It is made by blowing molten glass into an elongated tube shape with a blowpipe. Then, while the glass is still hot, the ends are cut off and the resulting cylinder is split with shears and flattened on an iron plate. The quality of broad sheet glass is not good, with many imperfections and mostly translucent. Due to the relatively small sizes blown, broad sheet was typically made into leadlights. The centerpiece was used for decoration in places where looking through the glass wasn't vital. If the piece was large, it was possible to see bubble tracks and strain lines.
Other methods for making hand-blown glass included blown plate glass, crown glass (introduced to England in the 17th century), polished plate glass and cylinder blown sheet glass. These methods of manufacture lasted at least until the end of the 19th century.

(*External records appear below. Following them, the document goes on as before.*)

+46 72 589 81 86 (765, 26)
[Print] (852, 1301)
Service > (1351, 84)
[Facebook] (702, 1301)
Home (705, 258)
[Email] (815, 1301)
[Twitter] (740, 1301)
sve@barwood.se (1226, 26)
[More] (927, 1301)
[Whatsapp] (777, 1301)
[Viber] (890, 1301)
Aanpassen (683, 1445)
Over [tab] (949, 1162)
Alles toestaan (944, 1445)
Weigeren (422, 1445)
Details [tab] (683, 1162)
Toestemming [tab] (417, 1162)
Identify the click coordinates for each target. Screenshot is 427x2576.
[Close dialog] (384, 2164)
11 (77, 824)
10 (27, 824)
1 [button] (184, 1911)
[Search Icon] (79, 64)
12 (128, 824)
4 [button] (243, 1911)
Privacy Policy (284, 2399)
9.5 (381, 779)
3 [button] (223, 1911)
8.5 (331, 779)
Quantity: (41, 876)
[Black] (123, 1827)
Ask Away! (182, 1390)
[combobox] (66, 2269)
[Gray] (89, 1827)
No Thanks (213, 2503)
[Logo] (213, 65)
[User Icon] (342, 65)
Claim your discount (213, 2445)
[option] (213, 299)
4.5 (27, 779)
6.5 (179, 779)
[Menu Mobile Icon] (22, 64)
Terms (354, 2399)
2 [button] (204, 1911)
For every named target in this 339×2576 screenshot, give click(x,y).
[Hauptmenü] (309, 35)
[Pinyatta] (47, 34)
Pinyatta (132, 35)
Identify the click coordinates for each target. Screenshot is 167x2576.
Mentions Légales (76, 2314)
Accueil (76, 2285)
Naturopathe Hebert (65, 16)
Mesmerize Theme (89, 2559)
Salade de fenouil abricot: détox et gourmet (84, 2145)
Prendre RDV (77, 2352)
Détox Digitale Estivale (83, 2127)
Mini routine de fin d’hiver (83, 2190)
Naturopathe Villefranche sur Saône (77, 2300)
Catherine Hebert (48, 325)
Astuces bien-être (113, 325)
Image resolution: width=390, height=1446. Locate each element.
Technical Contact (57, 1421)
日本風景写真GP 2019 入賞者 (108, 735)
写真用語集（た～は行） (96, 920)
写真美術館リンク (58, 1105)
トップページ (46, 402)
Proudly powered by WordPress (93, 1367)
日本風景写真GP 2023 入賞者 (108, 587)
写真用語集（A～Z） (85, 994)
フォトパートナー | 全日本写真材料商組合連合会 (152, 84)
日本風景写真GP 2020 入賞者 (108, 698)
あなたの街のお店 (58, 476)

The early 20th century marks the move away from hand-blown to machine manufactured glass such as rolled plate glass, machine drawn cylinder sheet glass, flat drawn sheet glass, single and twin ground polished plate glass and float glass.
Broad sheet glass was first made in the UK in Chiddingfold, Surrey on the border with Sussex in 1226. In 1240 an order was placed for this glass to be used in Westminster Abbey. This glass was of poor quality and fairly opaque. Manufacture slowly decreased and ceased by the early 16th century. The choice of this location may have been due to the availability of sand, the abundance of bracken (the ash of which can be used to make potash for soda glass) and the significant beech forests to provide charcoal as fuel for the kiln. Examples of glass from this area can be found in Guildford Museum.
Whilst French glass-makers and others were making broad sheet glass earlier than this notably William Le Verrier, Schurterrers and John Alemayne. Between 1350 and 1356 Alemayne secured orders for glass to be used in St. Stephens Chapel, Westminster and St Georges Chapel, Windsor.